3B Johnson/Francisco

Gonzalez says he has other options, obviously. But if he can line those names up in that order, he could go right-left, right-left virtually from top to bottom -- a big change from all the left-handed hitters they were running up there last year.

“We’re looking to make it more difficult for bullpen guys to come in and match up for five hitters, with one pitcher,” Gonzalez said.

The latest on Brian McCann: Now expected to be ready two to three weeks into the season, Wren said.

“He’s doing well,” the GM said. “But there’s no speeding up the timetable. They don’t want him to risk any collisions or diving until the [six-month] anniversary of his [shoulder] surgery, which would be April 15.”

So while McCann is easing into hitting, catching and squatting, he won’t play any spring-training games before the Braves break camp, in order to avoid any potential for reinjury.

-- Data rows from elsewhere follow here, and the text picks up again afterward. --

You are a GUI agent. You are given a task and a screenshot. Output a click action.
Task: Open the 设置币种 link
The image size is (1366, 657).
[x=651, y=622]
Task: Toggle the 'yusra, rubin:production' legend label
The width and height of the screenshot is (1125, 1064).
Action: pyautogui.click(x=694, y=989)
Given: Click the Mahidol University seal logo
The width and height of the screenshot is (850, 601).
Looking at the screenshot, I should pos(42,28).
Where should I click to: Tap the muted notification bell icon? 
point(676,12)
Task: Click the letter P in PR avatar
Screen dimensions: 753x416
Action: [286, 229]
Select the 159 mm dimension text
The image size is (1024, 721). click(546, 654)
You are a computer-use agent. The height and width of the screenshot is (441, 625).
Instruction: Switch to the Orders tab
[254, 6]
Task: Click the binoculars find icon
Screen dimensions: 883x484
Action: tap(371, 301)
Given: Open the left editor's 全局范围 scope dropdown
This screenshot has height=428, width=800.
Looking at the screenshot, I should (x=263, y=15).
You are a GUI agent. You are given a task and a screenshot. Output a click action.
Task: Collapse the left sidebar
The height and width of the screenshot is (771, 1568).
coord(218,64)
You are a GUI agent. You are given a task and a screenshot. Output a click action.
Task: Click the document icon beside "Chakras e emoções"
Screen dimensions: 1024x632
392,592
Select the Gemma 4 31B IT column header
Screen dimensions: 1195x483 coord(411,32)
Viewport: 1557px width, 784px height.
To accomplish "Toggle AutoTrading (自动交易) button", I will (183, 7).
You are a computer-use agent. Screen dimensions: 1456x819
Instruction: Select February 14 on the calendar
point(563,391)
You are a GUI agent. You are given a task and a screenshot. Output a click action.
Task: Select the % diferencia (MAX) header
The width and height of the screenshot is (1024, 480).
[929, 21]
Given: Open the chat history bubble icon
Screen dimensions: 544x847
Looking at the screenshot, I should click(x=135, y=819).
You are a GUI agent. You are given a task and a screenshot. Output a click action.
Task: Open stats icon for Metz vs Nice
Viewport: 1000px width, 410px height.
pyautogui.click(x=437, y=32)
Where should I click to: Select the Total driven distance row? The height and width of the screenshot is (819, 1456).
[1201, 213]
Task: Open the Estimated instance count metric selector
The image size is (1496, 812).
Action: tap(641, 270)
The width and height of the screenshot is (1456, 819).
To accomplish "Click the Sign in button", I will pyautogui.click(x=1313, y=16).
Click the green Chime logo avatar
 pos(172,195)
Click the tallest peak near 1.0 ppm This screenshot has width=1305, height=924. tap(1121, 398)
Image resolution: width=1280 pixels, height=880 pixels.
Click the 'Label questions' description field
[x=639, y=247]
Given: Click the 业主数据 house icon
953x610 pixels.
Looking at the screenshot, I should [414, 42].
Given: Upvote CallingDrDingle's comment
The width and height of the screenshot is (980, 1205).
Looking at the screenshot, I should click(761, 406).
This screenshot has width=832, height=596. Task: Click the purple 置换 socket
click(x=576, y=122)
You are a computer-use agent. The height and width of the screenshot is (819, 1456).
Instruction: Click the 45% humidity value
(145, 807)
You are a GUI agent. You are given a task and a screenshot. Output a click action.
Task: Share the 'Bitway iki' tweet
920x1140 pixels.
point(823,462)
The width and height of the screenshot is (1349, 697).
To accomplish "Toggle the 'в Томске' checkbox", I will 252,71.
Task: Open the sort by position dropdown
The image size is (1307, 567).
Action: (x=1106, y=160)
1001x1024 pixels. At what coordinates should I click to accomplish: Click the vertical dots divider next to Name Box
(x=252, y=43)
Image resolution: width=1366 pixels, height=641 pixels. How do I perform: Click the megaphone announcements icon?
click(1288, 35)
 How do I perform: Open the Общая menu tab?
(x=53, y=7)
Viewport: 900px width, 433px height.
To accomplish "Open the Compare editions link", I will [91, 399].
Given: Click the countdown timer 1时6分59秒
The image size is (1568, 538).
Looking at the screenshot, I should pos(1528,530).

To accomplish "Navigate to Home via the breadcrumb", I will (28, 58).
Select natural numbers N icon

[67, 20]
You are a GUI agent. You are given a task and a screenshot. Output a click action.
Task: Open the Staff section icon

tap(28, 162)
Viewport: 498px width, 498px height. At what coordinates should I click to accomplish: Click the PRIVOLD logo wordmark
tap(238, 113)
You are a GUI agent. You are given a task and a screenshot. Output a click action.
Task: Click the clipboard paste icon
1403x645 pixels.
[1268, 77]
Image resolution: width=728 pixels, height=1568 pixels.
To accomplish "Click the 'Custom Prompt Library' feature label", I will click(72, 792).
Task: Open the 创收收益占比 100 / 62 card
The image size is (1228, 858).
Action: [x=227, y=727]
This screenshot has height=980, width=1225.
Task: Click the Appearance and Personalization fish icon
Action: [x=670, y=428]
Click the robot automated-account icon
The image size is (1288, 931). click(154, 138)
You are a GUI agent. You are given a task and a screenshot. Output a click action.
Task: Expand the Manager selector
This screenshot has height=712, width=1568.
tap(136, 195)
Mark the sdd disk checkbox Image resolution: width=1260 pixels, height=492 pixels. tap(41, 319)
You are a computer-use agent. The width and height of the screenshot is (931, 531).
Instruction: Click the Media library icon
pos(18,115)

He had surgery to repair a torn labrum in his right shoulder after playing through tremendous pain last season.

The Braves also have made no move to talk about extending McCann’s contract, even though he can be a free agent in a year.

“Coming off the injury and the surgery, we’ve agreed we’re going to wait until the end of the year to talk about it,” Wren said. “But we haven’t predetermined anything, nor has he.”

Spring-training snapshot du jour: Craig Kimbrel threw live “batting practice” for 10 minutes Monday. Some fun.

The designated victims: Juan Francisco, Ramiro Pena and Evan Gattis.

In 10 minutes of flailing away at baseball’s most dominating closer, the ball left the batting cage exactly twice. And even that took seven minutes, before Gattis thunked a broken-bat humpback liner off the pitching screen and then flared a ball into right field a few swings later.

So live “batting practice” wouldn't seem to describe what went on there. Would it? That, said the manager, Fredi Gonzalez, was “pitching practice.”